Echoing recent comments from the state’s top elected officials, a handful of Black civic and religious leaders told a Senate hearing Monday that while there’s an urgent need to address racial inequities in law enforcement, they don’t want to defund the police.

Pastor Joseph Woods of St. Phillips Baptist Church in Hamilton said the goal of activists is to improve policing, not end it.

“Police reform should not eliminate local police departments, but it must encourage all police officers to have an equitable value for all life,” Woods said.

Woods said there can’t be community if there are elements of society who see all Black men as criminals and other elements that see all white police officers as racist.

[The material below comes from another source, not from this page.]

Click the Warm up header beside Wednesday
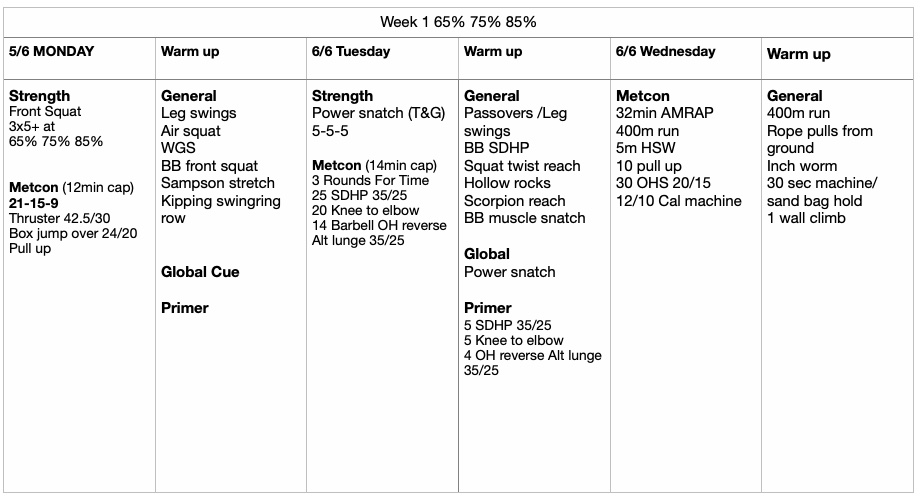Screen dimensions: 920x498 tap(799, 54)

“I believe it is possible to be both a respecter of Black life and a supporter of local police at the same time,” he said.

Sen. Ronald Rice, who was a Newark police officer from 1972 to 1980, said the Newark Police Department is probably 500 officers short of what it actually needs.

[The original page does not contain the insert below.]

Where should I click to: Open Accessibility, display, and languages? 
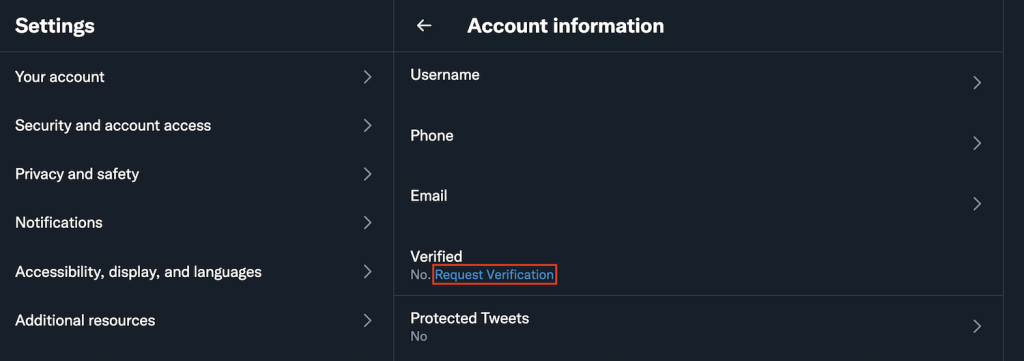(x=197, y=272)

“That’s a bad word because I’m never going to vote to defund police departments,” Rice said. “I’ve been trying to enhance the resources to police departments. But I want to change the way police departments function in our communities.”

Rice said the issues in cities can’t be fixed with community policing but require a look at the bigger picture, such as job training and getting rid of abandoned buildings.

Other suggestions mentioned at the Senate Law and Public Safety Committee hearing ran the gamut from banning chokeholds and reviewing qualified immunity to simply not having police present at the polls on Election Day.

Reva Foster, chair of the Black Issues Convention, questioned why it’s necessary to have police officers sometimes stationed in schools or parked outside election polling places.

“Is this necessary or can another way be done so people will not feel that they are not welcomed, as some people feel when police cars are seen?” Foster said.

Sen. Joseph Cryan, D-Union, said he hopes police don’t park outside polling places – but that there’s a workaround.

“You can encourage folks to vote from home, so they don’t have to go,” Cryan said. “That would be swell, as much as we could.”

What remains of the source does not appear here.